Basic question. Was there any attempt to clear debris from the movable gates or destroy the timber gates?
Those were my thoughts.
Why not blow the wooden gates - especially as it appears the dam is no longer generating electricity.
I live in MN and have family in Mankato, so I've been following this closely. They haven't made an attempt to remove the debris because the land next to the river is too unstable to get equipment close enough.
@@jenniferneve2723 So the dam’s load limit is too low for a backhoe? Figures.
@@jenniferneve2723 Perfect application for a remote operated excavator with a long reach boom
I've heard that the wooden gates were removed and replaced with concrete plugs in 2017. Also, explosions do funny things in solids and liquids. Just blasting willy nilly could cause the dam to collapse because the energy went into areas you didn't expect or plan for.
The real elephant in the middle of the room: age of these dams in America. We need infrastructure upgrades & maintenance.
Oroville was a clear example of poor infrastructure maintenance planning on 65 year old concrete.
Thanks for the report and thanks to Still Aerial Photography for the fantastic drone shots.
From what I heard it was build in 1910? If so then it will survive. I tend to agree with geologist here, looks like the foundation is holding. If this was built in 2024 with the modern engineers it woudl be long washed away. Just wonder why they don't have a way for someone to get in and clear the blockage. I guess nobody willing to risk it. We are expecting more rain tonight, so hope it holds up.
That wasn’t an intentional spillway, I don’t think there was an emergency spillway. There was some infrastructure there, and I believe the house has now also washed out.
+-------+
→ TASK PROMPT: Retype the dam comment thread word for word, everything from "I live in MN" down to "a backhoe? Figures.".

→ LISTED RECORDS:
+-------+
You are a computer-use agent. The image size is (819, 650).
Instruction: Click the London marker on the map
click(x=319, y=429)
+-------+
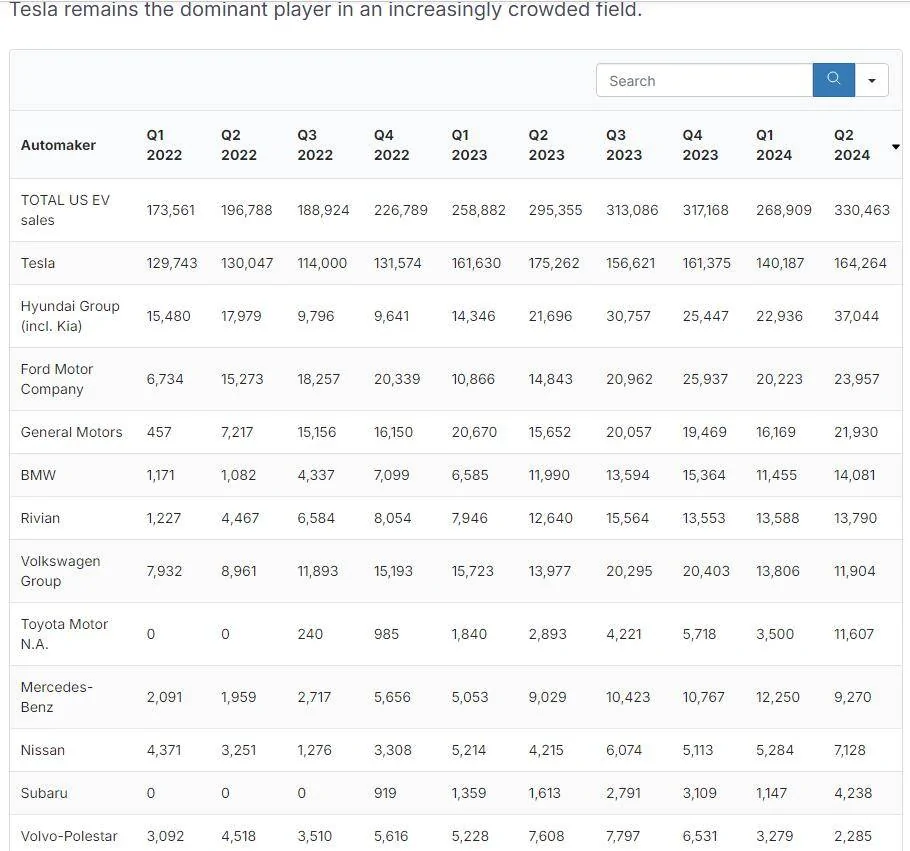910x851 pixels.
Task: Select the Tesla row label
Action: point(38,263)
+-------+
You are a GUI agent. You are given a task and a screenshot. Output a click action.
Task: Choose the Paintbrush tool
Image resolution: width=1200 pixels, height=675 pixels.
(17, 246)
+-------+
→ RESPONSE:
I live in MN and have family in Mankato, so I've been following this closely. They haven't made an attempt to remove the debris because the land next to the river is too unstable to get equipment close enough.
@@jenniferneve2723 So the dam’s load limit is too low for a backhoe? Figures.